**Records provided:**
=-=-=-=-=

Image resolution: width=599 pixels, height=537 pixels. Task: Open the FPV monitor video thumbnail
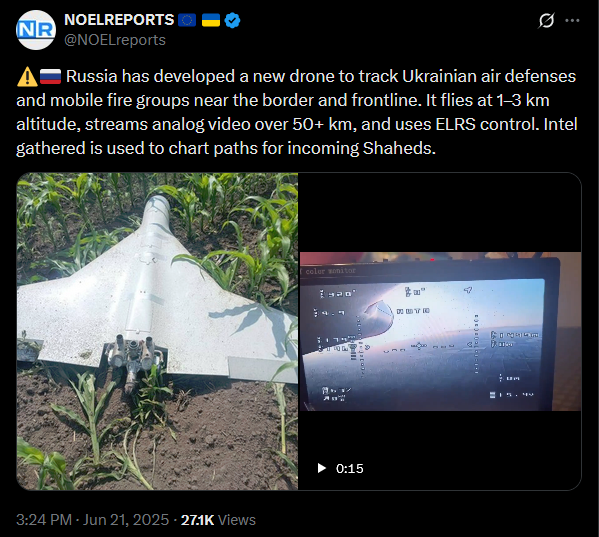point(440,331)
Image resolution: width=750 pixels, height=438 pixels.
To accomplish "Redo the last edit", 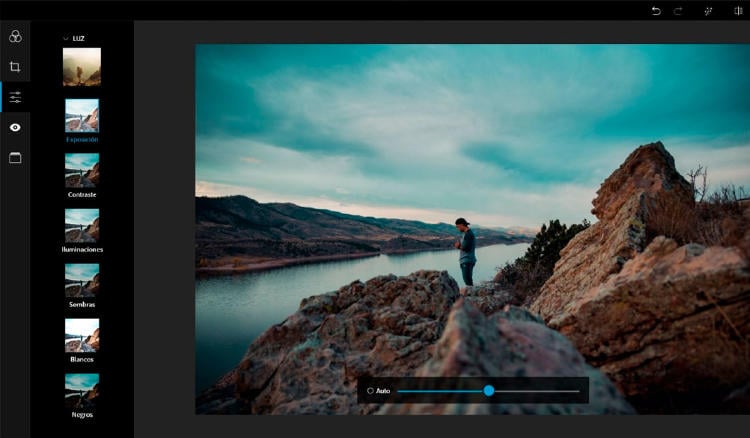I will [678, 10].
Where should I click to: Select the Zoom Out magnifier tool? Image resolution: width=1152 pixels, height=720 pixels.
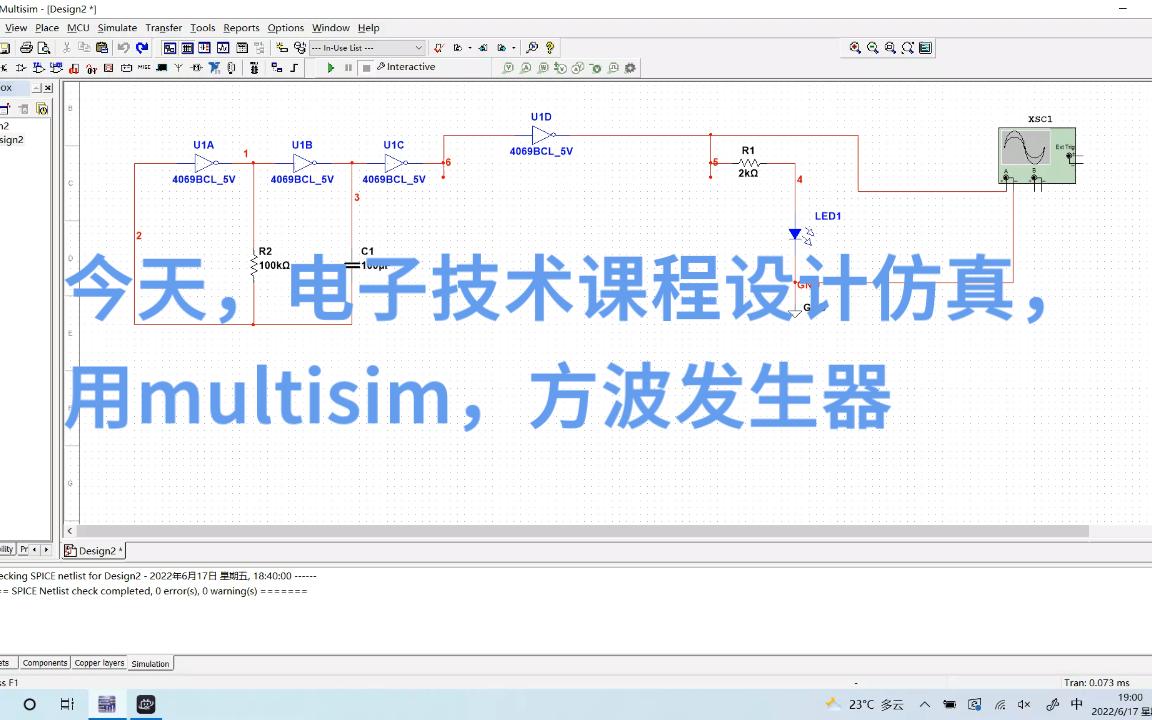871,47
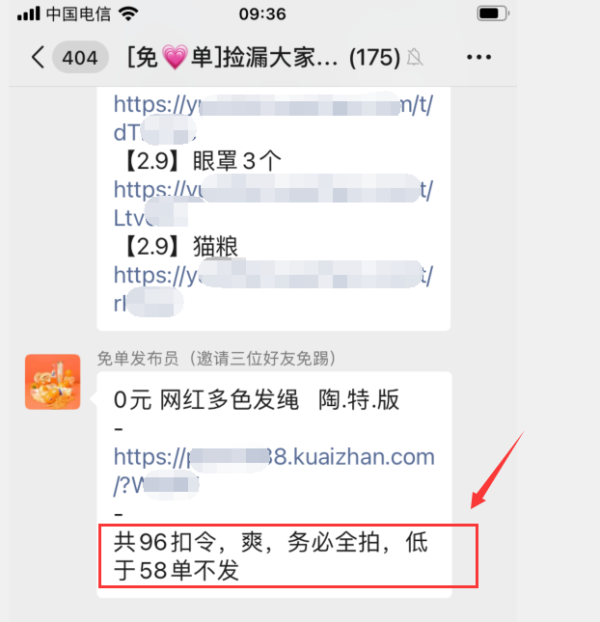
Task: Tap the muted bell icon
Action: (x=415, y=58)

=-=-=-=-=

**Task statement:** Find the line that contains "Where should I", then write out that line and every line after it through the end of the records, exactly. Leave the pictures out.

**Output of the exercise:**
Where should I click to: Select the Zoom Out magnifier tool? Image resolution: width=1152 pixels, height=720 pixels.
871,47
Task: Tap the muted bell icon
Action: (x=415, y=58)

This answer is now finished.